• Activity: Please repeat, from the entries that follow, the lines from the one containing "FAQs (47, 2395)" through the one containing "reservashmo@araizahoteles.com (622, 1602)" exactly, adding nothing.

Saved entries

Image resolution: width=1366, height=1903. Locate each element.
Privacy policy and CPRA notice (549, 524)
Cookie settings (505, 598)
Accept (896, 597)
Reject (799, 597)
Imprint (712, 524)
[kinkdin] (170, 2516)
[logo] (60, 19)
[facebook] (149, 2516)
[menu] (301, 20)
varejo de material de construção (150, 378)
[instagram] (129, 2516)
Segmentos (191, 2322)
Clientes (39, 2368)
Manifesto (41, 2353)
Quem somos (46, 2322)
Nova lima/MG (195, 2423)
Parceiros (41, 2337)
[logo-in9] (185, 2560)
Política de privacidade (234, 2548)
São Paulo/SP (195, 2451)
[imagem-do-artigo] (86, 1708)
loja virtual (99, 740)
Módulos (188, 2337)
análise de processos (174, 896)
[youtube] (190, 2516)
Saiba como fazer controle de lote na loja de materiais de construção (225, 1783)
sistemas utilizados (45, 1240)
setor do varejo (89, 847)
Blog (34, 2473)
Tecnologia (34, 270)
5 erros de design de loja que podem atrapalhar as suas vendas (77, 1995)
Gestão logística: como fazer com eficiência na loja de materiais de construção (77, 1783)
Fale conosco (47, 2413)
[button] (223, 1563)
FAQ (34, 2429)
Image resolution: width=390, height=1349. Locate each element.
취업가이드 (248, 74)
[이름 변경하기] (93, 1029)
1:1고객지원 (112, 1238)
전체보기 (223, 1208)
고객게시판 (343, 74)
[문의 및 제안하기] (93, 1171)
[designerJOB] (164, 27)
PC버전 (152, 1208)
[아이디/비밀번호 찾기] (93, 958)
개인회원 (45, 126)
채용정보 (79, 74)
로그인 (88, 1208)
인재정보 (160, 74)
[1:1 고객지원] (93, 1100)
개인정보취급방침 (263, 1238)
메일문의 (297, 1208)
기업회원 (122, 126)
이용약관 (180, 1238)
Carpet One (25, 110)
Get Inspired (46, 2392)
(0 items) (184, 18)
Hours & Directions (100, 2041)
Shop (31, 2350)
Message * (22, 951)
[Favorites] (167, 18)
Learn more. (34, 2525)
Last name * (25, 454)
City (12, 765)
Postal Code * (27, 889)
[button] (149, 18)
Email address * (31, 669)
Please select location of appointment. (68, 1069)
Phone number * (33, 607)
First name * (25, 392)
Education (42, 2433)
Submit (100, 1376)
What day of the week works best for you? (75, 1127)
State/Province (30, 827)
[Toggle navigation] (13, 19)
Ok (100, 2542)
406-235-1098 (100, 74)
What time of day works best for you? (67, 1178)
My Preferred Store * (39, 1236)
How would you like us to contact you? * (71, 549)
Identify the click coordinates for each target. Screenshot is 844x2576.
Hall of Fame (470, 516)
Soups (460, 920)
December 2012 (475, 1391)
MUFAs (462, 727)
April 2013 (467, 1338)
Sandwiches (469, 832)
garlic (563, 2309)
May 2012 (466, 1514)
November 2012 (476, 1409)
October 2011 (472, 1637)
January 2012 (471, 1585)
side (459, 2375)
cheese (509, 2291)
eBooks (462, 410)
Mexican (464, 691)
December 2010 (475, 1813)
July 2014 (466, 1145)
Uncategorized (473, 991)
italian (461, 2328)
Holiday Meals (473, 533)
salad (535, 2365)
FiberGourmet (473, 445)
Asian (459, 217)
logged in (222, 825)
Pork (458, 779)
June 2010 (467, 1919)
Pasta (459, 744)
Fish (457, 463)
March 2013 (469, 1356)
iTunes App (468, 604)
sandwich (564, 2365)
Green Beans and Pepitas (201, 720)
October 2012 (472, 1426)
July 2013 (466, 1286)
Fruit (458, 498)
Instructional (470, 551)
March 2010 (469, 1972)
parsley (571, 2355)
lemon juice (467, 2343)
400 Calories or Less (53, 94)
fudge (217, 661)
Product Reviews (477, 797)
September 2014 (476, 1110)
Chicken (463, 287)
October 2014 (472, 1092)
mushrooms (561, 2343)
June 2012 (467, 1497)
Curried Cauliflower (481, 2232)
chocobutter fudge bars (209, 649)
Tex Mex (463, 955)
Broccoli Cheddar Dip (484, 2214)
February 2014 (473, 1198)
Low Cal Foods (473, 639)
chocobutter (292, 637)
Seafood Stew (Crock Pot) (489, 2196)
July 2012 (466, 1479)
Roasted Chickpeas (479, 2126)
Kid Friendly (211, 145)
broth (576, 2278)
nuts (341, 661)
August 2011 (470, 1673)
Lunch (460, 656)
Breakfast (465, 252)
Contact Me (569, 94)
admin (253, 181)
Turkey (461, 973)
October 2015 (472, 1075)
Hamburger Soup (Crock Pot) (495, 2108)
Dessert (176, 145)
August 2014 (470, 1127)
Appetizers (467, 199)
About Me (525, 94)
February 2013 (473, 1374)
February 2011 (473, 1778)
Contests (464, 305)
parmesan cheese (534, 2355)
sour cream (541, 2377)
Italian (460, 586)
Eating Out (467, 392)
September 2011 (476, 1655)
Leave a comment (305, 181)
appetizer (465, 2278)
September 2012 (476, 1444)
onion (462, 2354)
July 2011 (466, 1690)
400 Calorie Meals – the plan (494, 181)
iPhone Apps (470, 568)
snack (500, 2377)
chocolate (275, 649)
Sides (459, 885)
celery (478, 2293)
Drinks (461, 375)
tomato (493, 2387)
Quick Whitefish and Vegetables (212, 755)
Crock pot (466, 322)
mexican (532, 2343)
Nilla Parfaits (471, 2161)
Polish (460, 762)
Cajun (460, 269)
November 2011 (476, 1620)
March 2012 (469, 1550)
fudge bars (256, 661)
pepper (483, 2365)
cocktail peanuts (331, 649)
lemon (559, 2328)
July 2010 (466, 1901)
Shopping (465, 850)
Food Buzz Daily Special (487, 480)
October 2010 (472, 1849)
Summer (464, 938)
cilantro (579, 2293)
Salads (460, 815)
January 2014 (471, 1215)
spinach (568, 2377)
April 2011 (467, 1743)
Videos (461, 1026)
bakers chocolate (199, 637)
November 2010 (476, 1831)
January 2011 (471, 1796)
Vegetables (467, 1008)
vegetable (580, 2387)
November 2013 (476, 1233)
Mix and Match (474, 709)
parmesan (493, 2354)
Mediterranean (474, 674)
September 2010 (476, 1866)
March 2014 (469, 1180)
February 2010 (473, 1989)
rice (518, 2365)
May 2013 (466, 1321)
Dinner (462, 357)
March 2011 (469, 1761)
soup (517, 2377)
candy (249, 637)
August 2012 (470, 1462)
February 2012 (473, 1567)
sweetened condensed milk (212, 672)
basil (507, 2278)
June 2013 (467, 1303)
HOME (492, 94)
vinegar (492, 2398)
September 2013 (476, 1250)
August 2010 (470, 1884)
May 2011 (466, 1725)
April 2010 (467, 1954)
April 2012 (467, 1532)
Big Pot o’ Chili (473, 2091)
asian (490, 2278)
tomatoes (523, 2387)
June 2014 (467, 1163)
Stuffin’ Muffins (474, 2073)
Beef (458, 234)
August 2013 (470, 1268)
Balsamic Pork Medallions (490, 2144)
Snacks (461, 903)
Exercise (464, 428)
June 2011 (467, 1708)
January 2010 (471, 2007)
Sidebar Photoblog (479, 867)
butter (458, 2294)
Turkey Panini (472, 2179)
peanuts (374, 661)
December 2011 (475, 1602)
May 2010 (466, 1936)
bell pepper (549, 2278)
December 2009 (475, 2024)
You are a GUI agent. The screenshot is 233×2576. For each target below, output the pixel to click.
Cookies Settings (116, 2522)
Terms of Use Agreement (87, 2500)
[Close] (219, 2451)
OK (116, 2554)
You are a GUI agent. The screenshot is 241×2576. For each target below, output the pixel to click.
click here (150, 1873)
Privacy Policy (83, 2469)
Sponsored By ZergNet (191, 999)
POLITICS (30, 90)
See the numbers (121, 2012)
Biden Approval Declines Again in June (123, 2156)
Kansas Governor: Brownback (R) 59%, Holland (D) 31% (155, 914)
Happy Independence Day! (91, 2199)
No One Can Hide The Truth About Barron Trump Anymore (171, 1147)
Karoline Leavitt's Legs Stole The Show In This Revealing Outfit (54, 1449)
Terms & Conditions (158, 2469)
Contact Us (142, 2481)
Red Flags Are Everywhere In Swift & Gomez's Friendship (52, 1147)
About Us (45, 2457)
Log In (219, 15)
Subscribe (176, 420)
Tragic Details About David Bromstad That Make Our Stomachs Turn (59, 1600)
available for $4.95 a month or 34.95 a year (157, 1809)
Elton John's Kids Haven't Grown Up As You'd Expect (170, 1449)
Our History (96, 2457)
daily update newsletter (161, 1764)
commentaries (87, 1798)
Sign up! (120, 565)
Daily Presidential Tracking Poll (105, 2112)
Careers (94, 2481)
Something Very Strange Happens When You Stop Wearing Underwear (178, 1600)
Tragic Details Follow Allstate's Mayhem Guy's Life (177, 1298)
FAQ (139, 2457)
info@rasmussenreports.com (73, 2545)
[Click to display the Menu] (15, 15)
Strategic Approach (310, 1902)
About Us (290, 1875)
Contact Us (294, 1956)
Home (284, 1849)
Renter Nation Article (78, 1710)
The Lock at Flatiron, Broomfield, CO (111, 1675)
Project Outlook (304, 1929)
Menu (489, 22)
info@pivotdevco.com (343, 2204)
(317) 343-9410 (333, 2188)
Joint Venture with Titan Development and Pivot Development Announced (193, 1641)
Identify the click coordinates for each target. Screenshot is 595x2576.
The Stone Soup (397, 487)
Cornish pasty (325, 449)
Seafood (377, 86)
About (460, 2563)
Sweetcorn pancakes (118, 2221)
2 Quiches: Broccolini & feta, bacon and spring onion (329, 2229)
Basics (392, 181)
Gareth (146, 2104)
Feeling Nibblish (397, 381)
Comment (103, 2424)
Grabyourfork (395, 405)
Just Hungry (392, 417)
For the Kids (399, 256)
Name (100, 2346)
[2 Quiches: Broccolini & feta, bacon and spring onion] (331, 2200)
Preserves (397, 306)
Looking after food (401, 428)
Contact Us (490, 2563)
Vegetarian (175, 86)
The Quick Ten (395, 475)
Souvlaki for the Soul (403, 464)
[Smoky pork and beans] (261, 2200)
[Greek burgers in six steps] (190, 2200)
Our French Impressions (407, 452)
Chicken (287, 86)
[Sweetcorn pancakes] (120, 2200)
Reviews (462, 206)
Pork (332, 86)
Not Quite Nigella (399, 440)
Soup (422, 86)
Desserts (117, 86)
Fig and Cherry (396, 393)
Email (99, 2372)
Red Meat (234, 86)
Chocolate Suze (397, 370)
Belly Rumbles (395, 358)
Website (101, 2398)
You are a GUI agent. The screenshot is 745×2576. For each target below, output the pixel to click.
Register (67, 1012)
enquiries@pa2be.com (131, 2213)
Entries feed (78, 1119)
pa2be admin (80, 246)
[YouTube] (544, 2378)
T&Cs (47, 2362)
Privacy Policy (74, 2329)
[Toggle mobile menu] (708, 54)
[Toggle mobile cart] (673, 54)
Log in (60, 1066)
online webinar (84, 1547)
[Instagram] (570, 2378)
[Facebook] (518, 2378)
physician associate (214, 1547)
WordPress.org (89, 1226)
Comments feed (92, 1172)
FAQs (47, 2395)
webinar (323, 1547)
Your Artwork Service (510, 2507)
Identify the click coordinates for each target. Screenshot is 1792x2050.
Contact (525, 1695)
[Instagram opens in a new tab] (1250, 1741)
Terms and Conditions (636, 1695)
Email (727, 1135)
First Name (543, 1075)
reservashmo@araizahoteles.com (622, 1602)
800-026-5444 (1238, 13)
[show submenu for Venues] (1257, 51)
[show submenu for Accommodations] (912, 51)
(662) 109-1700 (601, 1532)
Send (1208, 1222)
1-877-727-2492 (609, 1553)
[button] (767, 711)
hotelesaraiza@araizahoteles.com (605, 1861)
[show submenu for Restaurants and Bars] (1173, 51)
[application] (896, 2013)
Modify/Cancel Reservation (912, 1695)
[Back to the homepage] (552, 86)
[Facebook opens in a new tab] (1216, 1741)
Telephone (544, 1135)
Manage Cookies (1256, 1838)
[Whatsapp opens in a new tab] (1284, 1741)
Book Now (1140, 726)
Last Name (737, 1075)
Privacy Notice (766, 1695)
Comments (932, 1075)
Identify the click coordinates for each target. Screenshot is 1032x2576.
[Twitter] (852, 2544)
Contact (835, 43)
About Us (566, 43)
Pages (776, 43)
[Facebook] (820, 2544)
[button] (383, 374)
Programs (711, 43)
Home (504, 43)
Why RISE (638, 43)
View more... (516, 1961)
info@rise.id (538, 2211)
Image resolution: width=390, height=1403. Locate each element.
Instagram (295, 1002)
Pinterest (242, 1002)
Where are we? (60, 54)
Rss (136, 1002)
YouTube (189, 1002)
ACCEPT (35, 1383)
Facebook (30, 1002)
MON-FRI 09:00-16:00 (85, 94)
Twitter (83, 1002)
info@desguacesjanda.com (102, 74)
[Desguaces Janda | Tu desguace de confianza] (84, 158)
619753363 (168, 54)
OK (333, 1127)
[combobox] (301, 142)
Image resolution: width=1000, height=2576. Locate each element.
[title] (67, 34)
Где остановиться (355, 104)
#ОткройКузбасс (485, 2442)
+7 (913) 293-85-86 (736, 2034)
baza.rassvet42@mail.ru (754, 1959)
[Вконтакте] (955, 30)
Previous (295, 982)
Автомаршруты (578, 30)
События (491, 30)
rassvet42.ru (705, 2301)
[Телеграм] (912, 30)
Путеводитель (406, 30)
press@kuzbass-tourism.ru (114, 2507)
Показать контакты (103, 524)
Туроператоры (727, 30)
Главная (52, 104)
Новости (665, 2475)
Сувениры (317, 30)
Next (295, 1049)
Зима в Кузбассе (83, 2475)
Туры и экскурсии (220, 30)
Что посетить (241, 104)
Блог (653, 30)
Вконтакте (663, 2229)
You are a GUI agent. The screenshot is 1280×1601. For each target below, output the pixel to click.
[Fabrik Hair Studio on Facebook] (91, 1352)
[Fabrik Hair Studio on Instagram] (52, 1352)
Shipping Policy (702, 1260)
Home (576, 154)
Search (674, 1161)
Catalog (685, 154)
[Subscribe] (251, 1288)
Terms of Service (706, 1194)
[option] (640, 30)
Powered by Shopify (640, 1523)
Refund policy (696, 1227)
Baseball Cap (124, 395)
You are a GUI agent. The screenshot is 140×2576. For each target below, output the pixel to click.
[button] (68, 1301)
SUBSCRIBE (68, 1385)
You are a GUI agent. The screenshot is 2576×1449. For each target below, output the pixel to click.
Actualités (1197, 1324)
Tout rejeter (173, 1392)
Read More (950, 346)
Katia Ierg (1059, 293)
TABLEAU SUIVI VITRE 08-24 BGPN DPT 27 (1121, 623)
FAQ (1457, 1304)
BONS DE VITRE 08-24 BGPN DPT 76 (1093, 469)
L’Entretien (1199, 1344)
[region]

• Solution to this exercise:
FAQs (47, 2395)
webinar (323, 1547)
Your Artwork Service (510, 2507)
Identify the click coordinates for each target. Screenshot is 1792x2050.
Contact (525, 1695)
[Instagram opens in a new tab] (1250, 1741)
Terms and Conditions (636, 1695)
Email (727, 1135)
First Name (543, 1075)
reservashmo@araizahoteles.com (622, 1602)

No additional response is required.